If Khardzhiev’s experience of the Soviet Union had been one of evasive, quiet labours of historical preservation, his arrival in the West set off a shabby sequence of betrayals and frauds. Prior to his emigration, he had signed a contract with the Swiss-based Galerie Gmurzynska whereby he was given $2.5m in exchange for four Malevich paintings and two drawings—around a tenth of their actual value. In Amsterdam, he and his wife lived surrounded by shady advisers, one of whom quietly sold items from the collection and compelled them to change their wills and the by-laws of the foundation they established to protect the archive. Khardzhiev’s wife Lydia Chaga died in suspicious circumstances in late 1995; though no foul play is alleged regarding the death of Khardzhiev himself in March 1996, several more paintings—at least $12.5m worth—were sold to the Galerie Gmurzynska after his death, before the Dutch journalist Hella Rottenberg raised the alarm. The pictorial materials and the half of the textual archive Khardzhiev succeeded in smuggling out of Russia are now in the custody of the Stedelijk Museum, despite intermittent grumbling from the Russian authorities, who in February 1994 impounded the other half of the documents and manuscripts at Moscow airport—a customs officer had recognized a photograph of Maiakovsky. Yet although the Russian government was able to stop what it saw as invaluable cultural patrimony from leaving the country, the materials remained Khardzhiev’s private property, and he was therefore legally entitled to take the vindictive step, shortly before his death, of sealing off the impounded part of his archive until 2015. So far, only the fsb, the kgb’s successor agency, has had access to these papers; work on cataloguing items currently in Holland, meanwhile, has only just begun, and is rendered all the more difficult by the collection’s dispersal and inaccessibility. Proposals have recently been floated for its reunification, with the Stedelijk perhaps keeping electronic or microfilm copies in exchange for the return of the originals to Russia. Any negotiations along these lines, though, are likely to be lengthy and labyrinthine.

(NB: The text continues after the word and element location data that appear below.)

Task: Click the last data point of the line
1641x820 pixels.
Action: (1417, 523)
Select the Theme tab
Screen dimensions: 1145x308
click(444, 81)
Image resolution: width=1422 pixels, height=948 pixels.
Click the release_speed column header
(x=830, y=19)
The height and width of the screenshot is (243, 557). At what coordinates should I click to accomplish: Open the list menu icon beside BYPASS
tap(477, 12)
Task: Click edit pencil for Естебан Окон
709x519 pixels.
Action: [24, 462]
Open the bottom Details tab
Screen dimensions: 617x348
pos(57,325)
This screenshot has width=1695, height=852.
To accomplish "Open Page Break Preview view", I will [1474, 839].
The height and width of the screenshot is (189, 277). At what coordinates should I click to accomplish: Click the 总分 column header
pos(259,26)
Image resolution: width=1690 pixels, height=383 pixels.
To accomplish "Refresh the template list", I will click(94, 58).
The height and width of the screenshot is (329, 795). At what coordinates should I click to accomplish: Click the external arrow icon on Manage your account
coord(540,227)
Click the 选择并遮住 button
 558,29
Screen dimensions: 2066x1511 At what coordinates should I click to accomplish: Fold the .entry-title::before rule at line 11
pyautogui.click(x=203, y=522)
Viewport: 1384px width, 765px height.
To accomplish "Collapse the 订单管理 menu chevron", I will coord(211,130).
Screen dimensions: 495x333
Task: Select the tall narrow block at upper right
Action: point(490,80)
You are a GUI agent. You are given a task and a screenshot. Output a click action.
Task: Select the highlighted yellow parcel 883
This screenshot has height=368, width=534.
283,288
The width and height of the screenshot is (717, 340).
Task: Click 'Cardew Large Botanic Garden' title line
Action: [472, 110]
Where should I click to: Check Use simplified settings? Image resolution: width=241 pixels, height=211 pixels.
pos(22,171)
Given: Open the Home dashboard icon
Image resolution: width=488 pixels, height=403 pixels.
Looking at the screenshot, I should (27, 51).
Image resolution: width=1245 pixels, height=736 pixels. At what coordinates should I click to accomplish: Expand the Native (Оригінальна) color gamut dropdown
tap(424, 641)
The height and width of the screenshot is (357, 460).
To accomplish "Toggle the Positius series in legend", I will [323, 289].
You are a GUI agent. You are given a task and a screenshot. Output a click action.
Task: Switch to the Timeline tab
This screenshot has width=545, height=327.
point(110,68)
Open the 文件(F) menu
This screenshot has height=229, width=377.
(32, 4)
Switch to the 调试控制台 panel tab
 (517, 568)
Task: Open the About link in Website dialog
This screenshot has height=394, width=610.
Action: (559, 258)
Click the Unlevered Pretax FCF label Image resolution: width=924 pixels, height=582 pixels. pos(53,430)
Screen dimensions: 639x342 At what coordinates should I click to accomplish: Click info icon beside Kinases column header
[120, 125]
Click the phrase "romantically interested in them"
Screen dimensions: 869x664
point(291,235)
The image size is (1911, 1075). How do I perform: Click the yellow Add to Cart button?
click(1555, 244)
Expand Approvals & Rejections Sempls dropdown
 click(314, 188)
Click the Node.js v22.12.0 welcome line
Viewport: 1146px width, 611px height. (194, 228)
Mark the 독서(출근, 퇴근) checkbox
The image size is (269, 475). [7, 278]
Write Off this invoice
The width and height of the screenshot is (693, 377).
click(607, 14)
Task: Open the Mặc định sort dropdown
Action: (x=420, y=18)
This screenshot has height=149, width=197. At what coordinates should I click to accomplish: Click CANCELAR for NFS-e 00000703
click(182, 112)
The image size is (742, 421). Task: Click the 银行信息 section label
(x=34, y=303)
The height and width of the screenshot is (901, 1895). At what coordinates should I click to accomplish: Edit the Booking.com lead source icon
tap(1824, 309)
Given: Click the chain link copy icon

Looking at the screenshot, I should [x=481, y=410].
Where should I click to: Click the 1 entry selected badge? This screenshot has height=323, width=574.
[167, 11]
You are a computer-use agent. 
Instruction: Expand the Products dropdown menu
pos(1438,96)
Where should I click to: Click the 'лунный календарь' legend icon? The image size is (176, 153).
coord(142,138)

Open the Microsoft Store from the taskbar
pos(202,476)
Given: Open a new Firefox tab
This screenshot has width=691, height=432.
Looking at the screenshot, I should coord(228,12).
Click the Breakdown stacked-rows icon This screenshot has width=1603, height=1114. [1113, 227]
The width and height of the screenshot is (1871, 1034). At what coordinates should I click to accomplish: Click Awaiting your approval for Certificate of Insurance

Few of the squalid details of Khardzhiev’s last years are to be found in A Legacy Regained—perhaps not surprisingly, since the volume was put out as a combined initiative of the Galerie Gmurzynska and the publishing arm of the State Russian Museum, and contains contributions from staff of the Stedelijk. The tone throughout is one of reconciliation and dignified commemoration—in notable contrast to the lyricism of the voluminous Festschrift for Khardzhiev published in Moscow in 2000—perhaps tinged with a certain relief that this cantankerous character, with his biting tongue and what one contributor calls his ‘territorial fanaticism’, will no longer disturb the critical and commercial peace. But A Legacy Regained performs a valuable service in acquainting Anglophone readers with a figure who served as a living link between the revolutionary artistic vanguard and the present, and the materials in the Khardzhiev collection are a stunning record of the turbulent, unprecedented creativity of that period.